* What this task involves:
The data must be written out once more, precisely as given.

---

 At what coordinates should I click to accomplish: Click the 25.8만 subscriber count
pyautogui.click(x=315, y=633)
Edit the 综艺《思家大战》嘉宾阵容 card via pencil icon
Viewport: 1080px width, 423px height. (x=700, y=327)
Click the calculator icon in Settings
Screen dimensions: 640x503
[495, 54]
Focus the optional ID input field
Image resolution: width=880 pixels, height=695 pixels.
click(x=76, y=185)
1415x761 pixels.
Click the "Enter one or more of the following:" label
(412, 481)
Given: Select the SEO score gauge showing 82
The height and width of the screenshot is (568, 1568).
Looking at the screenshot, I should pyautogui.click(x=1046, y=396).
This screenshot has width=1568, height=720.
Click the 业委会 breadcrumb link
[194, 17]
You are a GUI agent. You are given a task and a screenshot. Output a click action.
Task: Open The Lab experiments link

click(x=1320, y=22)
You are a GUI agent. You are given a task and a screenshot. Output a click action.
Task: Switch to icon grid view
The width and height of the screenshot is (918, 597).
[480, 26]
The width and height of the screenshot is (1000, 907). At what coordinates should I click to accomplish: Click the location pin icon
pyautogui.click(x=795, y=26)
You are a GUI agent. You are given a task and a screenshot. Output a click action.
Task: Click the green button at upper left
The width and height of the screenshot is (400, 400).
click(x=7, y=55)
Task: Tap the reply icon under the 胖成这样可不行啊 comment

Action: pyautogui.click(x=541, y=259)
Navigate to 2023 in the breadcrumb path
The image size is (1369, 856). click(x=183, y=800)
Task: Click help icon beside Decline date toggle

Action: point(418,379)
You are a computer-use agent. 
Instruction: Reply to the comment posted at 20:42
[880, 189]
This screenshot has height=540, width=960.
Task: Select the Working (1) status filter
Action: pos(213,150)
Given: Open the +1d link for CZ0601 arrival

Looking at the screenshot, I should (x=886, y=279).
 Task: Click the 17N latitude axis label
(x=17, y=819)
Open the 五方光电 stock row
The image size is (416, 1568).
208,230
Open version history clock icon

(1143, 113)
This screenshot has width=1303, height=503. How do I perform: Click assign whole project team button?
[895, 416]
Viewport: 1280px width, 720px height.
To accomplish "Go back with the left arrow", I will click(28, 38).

---

* Result for this exercise:
 At what coordinates should I click to accomplish: Click the 25.8만 subscriber count
pyautogui.click(x=315, y=633)
Edit the 综艺《思家大战》嘉宾阵容 card via pencil icon
Viewport: 1080px width, 423px height. (x=700, y=327)
Click the calculator icon in Settings
Screen dimensions: 640x503
[495, 54]
Focus the optional ID input field
Image resolution: width=880 pixels, height=695 pixels.
click(x=76, y=185)
1415x761 pixels.
Click the "Enter one or more of the following:" label
(412, 481)
Given: Select the SEO score gauge showing 82
The height and width of the screenshot is (568, 1568).
Looking at the screenshot, I should pyautogui.click(x=1046, y=396).
This screenshot has width=1568, height=720.
Click the 业委会 breadcrumb link
[194, 17]
You are a GUI agent. You are given a task and a screenshot. Output a click action.
Task: Open The Lab experiments link

click(x=1320, y=22)
You are a GUI agent. You are given a task and a screenshot. Output a click action.
Task: Switch to icon grid view
The width and height of the screenshot is (918, 597).
[480, 26]
The width and height of the screenshot is (1000, 907). At what coordinates should I click to accomplish: Click the location pin icon
pyautogui.click(x=795, y=26)
You are a GUI agent. You are given a task and a screenshot. Output a click action.
Task: Click the green button at upper left
The width and height of the screenshot is (400, 400).
click(x=7, y=55)
Task: Tap the reply icon under the 胖成这样可不行啊 comment

Action: pyautogui.click(x=541, y=259)
Navigate to 2023 in the breadcrumb path
The image size is (1369, 856). click(x=183, y=800)
Task: Click help icon beside Decline date toggle

Action: point(418,379)
You are a computer-use agent. 
Instruction: Reply to the comment posted at 20:42
[880, 189]
This screenshot has height=540, width=960.
Task: Select the Working (1) status filter
Action: pos(213,150)
Given: Open the +1d link for CZ0601 arrival

Looking at the screenshot, I should (x=886, y=279).
 Task: Click the 17N latitude axis label
(x=17, y=819)
Open the 五方光电 stock row
The image size is (416, 1568).
208,230
Open version history clock icon

(1143, 113)
This screenshot has width=1303, height=503. How do I perform: Click assign whole project team button?
[895, 416]
Viewport: 1280px width, 720px height.
To accomplish "Go back with the left arrow", I will click(28, 38).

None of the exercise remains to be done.